Protestants get really uptight about the Roman Catholic (and Eastern Orthodox) practice of praying to the saints. Generally, Protestants think prayer is communication with God. Catholics have a broader understanding of prayer. While it can be communication with God, prayer can also be simply asking for something. For Catholic apologists, praying to saints is merely asking dead Christians to do something for you, namely interceding with God on your behalf. They see this as essentially the same thing as asking living Christians to pray for you with the exception that the saints are perfectly righteous. The perfected righteousness of the saints is what makes their prayers on our behalf more effective than our own prayers. Protestants have a hard time getting past the fact that the saints are dead and therefore out of the reach of the living. (They also have a problem with the Catholic concept of “saint”, but we’ll leave that alone for now.)

Both groups appeal to the Bible to support their positions, so who’s right? On this issue, I’m going to side with the Protestants, but with some reservation. While I think Protestantism’s objection to praying to the saints is correct, I don’t think all of its arguments are sound . For example, I heard a well-known Evangelical apologist argue that praying to the saints is forbidden because it is analogous to consulting the dead, which is prohibited in Deuteronomy 18. I was very disappointed by his reasoning. Instead of seeing the prohibition of contacting the dead in its immediate context (divination and necromancy), this Evangelical generalized and stated that God doesn’t want any communication with the dead of any kind. The folks over at Catholic Answers stick with the context saying that there is a big difference between performing necromancy in order to get secret information from the deceased and asking a departed Christian in heaven to pray to God on your behalf. I have to agree. Deuteronomy 18 is not a good proof text for the Protestant position.

Is there a good proof text for the Protestant position? I don’t think that there really is. As they correctly point out, there’s not a single example of anyone praying to a saint found anywhere in the Scripture. How can there be a proof text when the subject simply isn’t ever addressed? At this point, Catholic apologists will likely disagree, saying that there are examples of praying to saints in Scripture and cite a passage from Revelation.

**Excerpted records:**

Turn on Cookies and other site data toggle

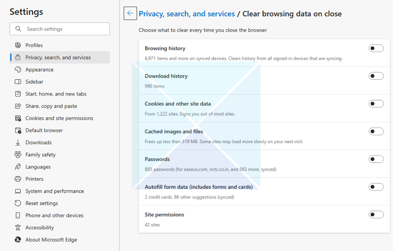(x=376, y=103)
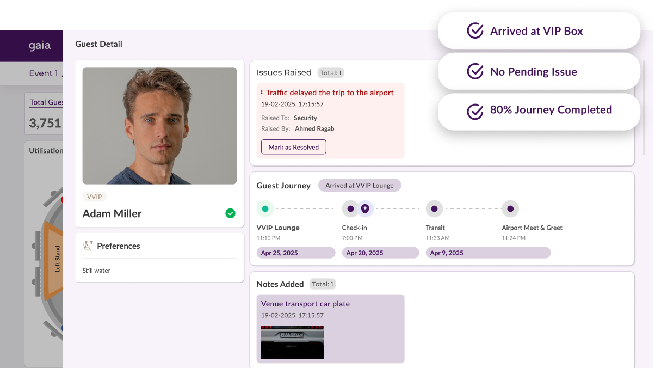The width and height of the screenshot is (655, 368).
Task: Select the green VVIP Lounge journey step
Action: [265, 208]
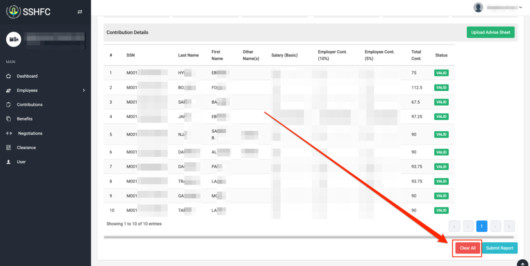
Task: Click the Benefits icon in sidebar
Action: 8,119
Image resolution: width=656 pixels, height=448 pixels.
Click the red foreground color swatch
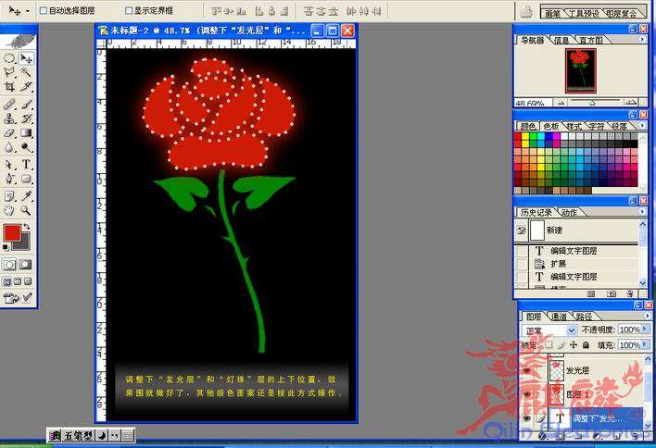tap(12, 232)
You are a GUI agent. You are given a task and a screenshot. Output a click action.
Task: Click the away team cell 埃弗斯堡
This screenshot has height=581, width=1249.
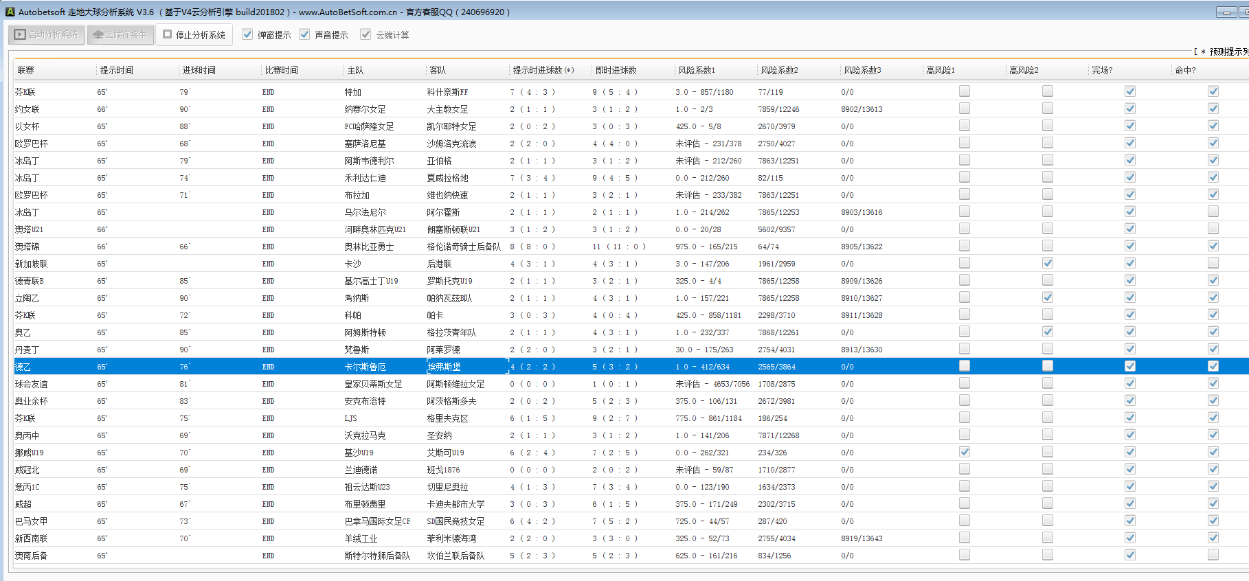point(444,367)
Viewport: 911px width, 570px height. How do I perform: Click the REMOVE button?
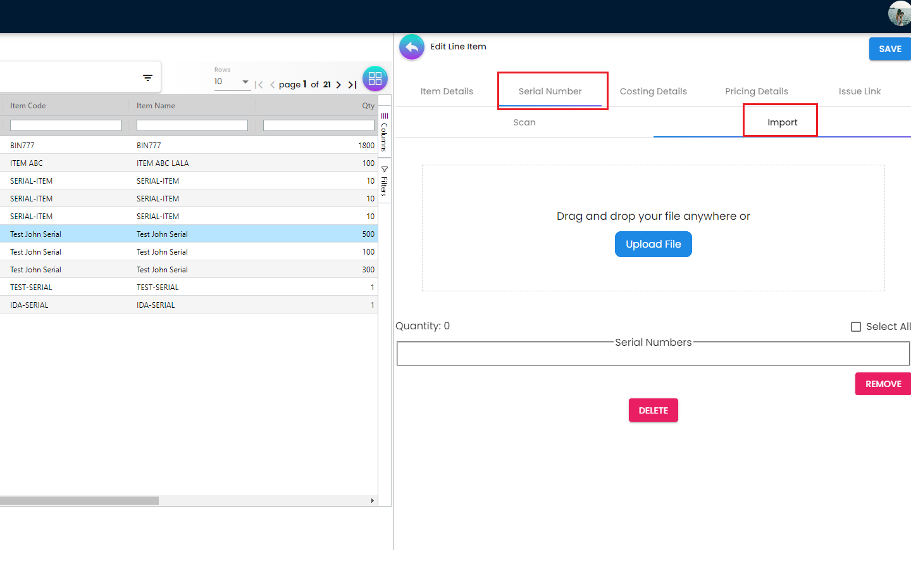click(883, 384)
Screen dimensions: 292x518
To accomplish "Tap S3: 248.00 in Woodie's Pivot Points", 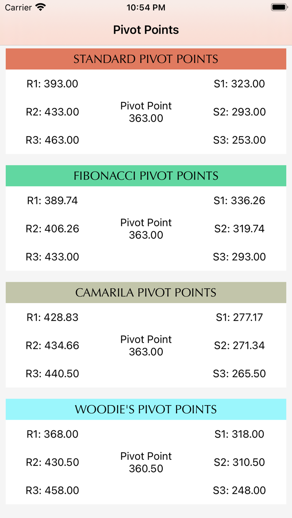I will tap(239, 491).
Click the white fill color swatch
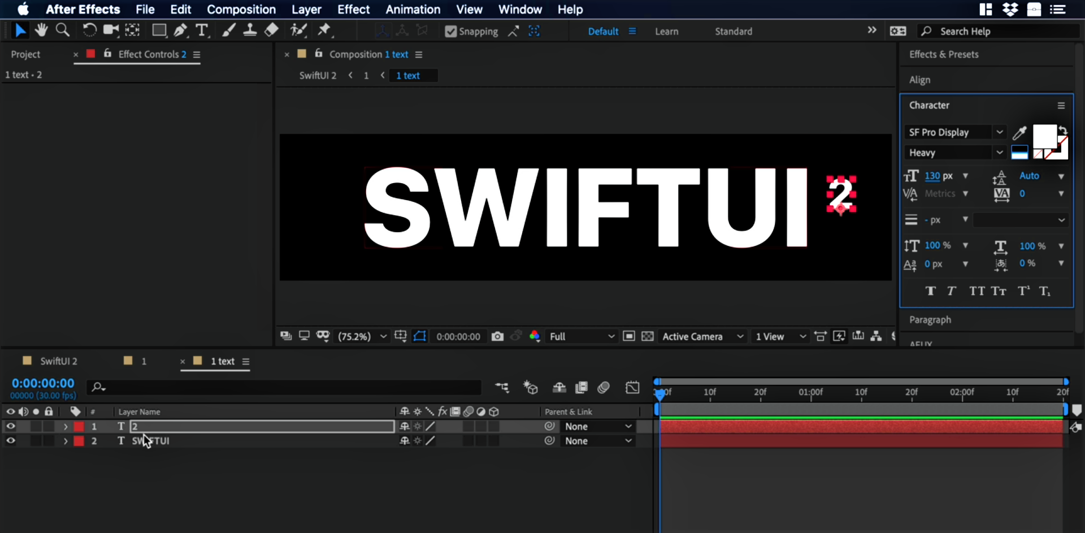The width and height of the screenshot is (1085, 533). click(1044, 136)
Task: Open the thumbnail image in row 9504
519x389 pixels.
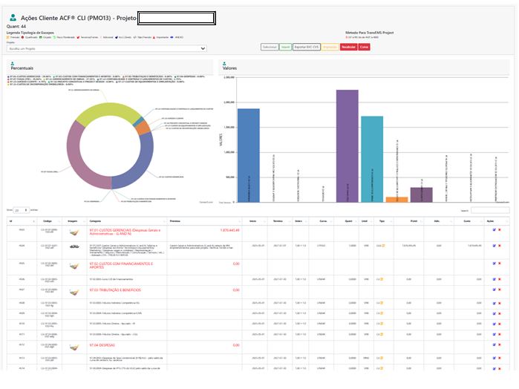Action: pos(74,246)
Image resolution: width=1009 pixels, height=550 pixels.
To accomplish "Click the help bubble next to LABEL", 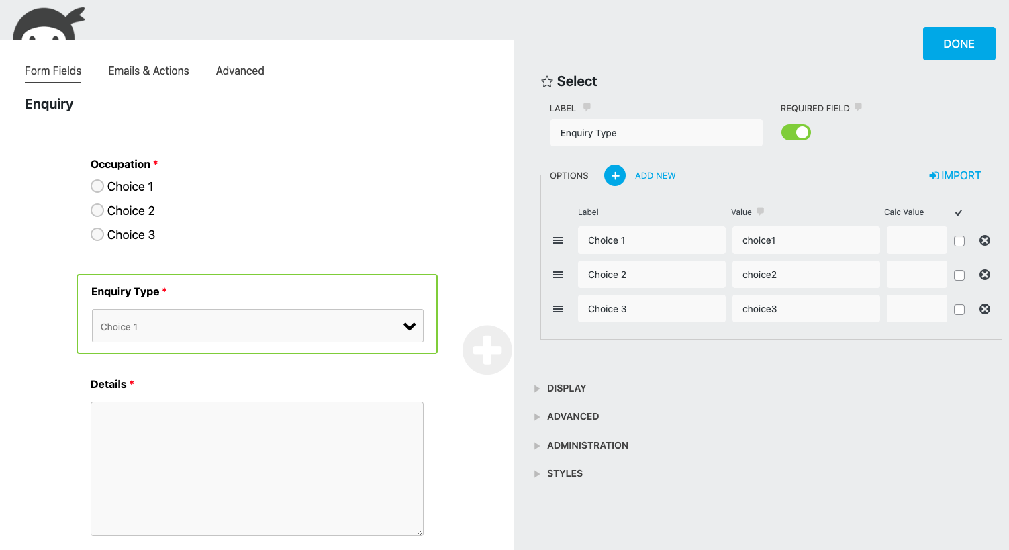I will (x=587, y=107).
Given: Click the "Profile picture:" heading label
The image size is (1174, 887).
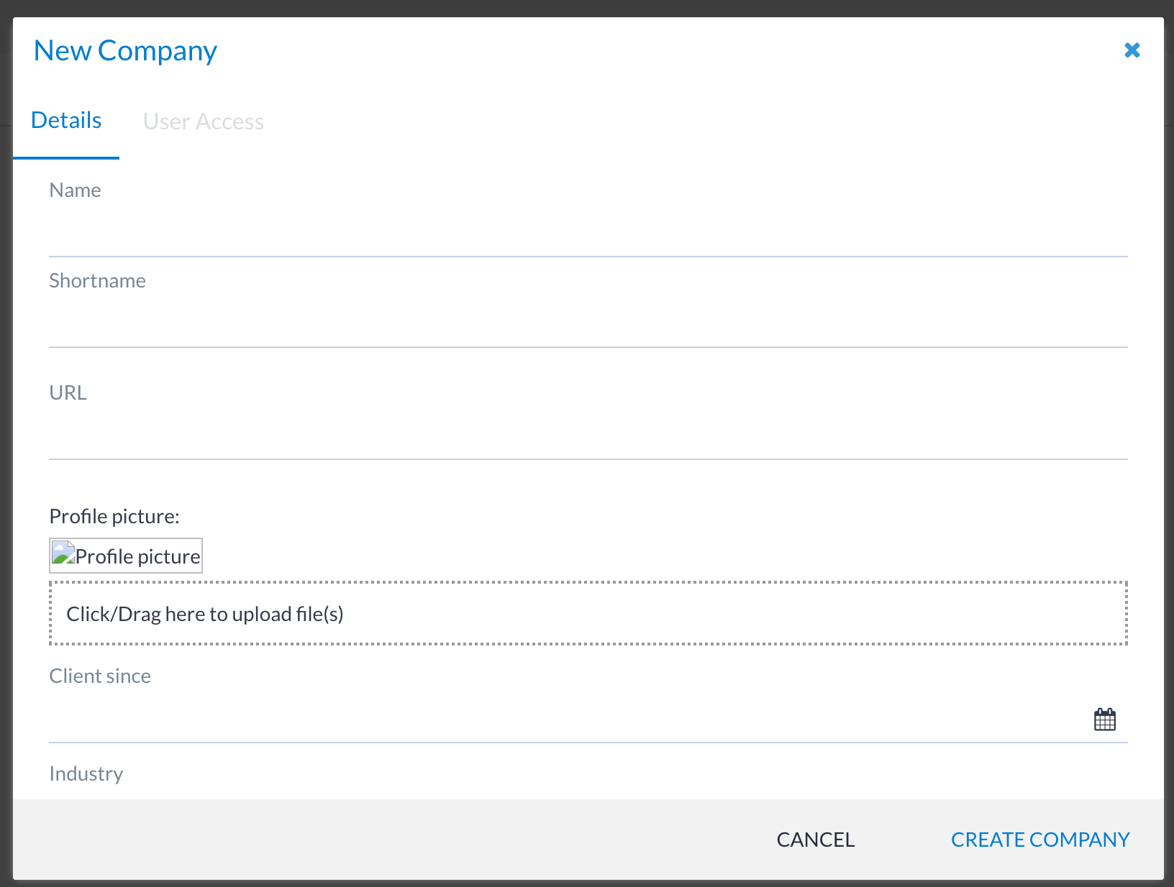Looking at the screenshot, I should coord(114,517).
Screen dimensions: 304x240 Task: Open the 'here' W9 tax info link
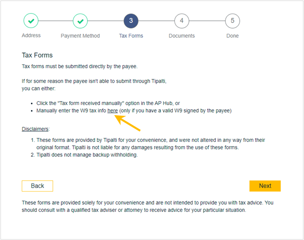pos(113,111)
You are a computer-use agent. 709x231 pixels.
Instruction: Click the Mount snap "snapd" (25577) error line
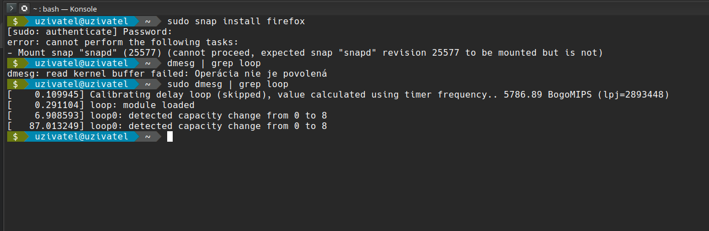(x=306, y=53)
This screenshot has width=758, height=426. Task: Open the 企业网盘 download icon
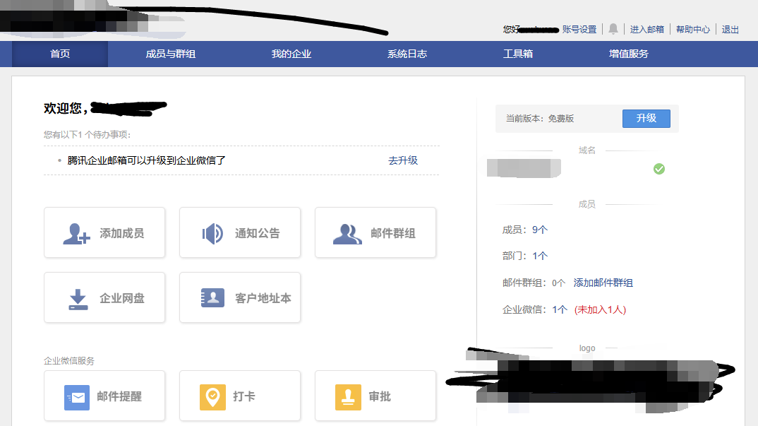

**Exercise directions:**
Answer these questions using the passage on praying to the saints:
(a) What makes the saints' prayers on our behalf more effective than our own?
(b) Which chapter of Deuteronomy did the Evangelical apologist cite?
(c) From which book of Scripture do Catholic apologists cite a passage as an example of praying to saints?

**Task output:**
(a) The perfected righteousness of the saints.
(b) Deuteronomy 18.
(c) Revelation.